2025-02-26
I'm not impressed by the state of NFS v4 in the Linux kernel
Although NFS v4 is (in theory) the latest great thing in NFS protocol versions, for a long time we only used NFS v3 for our fileservers and our Ubuntu NFS clients. A few years ago we switched to NFS v4 due to running into a series of problems our people were experiencing with NFS (v3) locks (cf); since NFS v4 locks are integrated into the protocol and NFS v4 is the 'modern' NFS version that's probably receiving more attention than anything to do with NFS v3.
(NFS v4 locks are handled relatively differently than NFS v3 locks.)

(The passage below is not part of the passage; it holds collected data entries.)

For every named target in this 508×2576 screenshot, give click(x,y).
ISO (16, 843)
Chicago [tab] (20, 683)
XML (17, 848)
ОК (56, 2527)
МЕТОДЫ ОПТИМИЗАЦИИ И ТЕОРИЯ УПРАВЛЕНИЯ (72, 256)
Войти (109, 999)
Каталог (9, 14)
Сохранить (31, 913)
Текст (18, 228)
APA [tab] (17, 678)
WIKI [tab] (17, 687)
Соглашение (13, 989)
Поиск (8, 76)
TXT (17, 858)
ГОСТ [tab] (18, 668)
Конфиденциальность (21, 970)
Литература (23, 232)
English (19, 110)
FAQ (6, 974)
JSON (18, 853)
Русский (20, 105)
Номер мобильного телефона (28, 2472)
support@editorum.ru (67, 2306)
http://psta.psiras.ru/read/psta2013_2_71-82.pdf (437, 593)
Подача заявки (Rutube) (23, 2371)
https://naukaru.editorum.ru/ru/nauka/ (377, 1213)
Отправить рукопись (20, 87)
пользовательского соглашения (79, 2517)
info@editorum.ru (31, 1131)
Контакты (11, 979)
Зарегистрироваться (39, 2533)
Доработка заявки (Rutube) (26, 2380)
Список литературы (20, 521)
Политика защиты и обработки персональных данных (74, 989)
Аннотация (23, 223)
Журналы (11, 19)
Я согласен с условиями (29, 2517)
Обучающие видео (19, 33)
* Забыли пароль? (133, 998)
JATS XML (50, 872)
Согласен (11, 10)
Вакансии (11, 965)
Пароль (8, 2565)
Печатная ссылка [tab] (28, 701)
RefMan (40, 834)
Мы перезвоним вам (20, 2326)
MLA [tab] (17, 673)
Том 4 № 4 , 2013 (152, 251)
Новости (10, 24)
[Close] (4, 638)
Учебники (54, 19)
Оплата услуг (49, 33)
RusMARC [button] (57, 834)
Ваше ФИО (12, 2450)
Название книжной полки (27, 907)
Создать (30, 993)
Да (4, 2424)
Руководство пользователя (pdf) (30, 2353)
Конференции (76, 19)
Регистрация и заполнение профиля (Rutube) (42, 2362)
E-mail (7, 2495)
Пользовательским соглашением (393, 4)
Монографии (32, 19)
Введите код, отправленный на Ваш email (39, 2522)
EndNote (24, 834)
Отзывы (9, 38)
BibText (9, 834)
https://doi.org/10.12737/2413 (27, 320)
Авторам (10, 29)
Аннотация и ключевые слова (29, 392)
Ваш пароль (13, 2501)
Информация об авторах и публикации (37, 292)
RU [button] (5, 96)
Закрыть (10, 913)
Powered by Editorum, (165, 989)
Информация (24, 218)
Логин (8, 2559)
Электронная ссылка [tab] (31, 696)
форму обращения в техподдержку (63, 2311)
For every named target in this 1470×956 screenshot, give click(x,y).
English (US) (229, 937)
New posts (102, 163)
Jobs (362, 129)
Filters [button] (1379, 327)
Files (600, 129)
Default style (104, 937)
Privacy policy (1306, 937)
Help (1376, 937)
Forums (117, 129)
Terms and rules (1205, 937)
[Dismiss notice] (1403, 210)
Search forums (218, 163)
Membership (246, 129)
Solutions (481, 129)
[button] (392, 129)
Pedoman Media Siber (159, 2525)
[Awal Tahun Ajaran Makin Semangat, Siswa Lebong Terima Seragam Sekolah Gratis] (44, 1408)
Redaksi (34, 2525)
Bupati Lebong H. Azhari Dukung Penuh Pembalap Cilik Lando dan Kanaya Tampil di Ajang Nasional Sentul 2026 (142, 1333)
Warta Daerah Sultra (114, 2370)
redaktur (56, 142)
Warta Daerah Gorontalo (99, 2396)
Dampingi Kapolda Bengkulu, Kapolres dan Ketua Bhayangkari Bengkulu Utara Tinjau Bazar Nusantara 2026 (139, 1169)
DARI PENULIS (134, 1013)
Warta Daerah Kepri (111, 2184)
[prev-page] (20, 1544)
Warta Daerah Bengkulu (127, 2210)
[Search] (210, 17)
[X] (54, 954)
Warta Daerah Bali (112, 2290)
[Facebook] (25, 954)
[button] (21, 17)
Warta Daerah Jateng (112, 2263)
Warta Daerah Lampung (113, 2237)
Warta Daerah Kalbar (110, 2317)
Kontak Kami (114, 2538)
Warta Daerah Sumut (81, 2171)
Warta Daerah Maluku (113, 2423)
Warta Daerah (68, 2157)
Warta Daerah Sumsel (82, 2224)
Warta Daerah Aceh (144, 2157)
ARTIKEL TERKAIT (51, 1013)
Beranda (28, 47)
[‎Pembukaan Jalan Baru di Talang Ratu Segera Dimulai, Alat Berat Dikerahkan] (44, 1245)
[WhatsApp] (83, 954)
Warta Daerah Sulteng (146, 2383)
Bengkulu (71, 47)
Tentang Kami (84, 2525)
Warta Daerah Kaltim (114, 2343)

Moving to NFS v4 did fix our NFS lock issues in that stuck NFS locks went away, when before they'd been a regular issue on our IMAP server. However, all has not turned out to be roses, and the result has left me not really impressed with the state of NFS v4 in the Linux kernel. In Ubuntu 22.04's 5.15.x server kernel, we've now run into scalability issues in both the NFS server (which is what sparked our interest in how many NFS server threads to run and what NFS server threads do in the kernel), and now in the NFS v4 client (where I have notes that let me point to a specific commit with the fix).
(The NFS v4 server issue we encountered may be the one fixed by this commit.)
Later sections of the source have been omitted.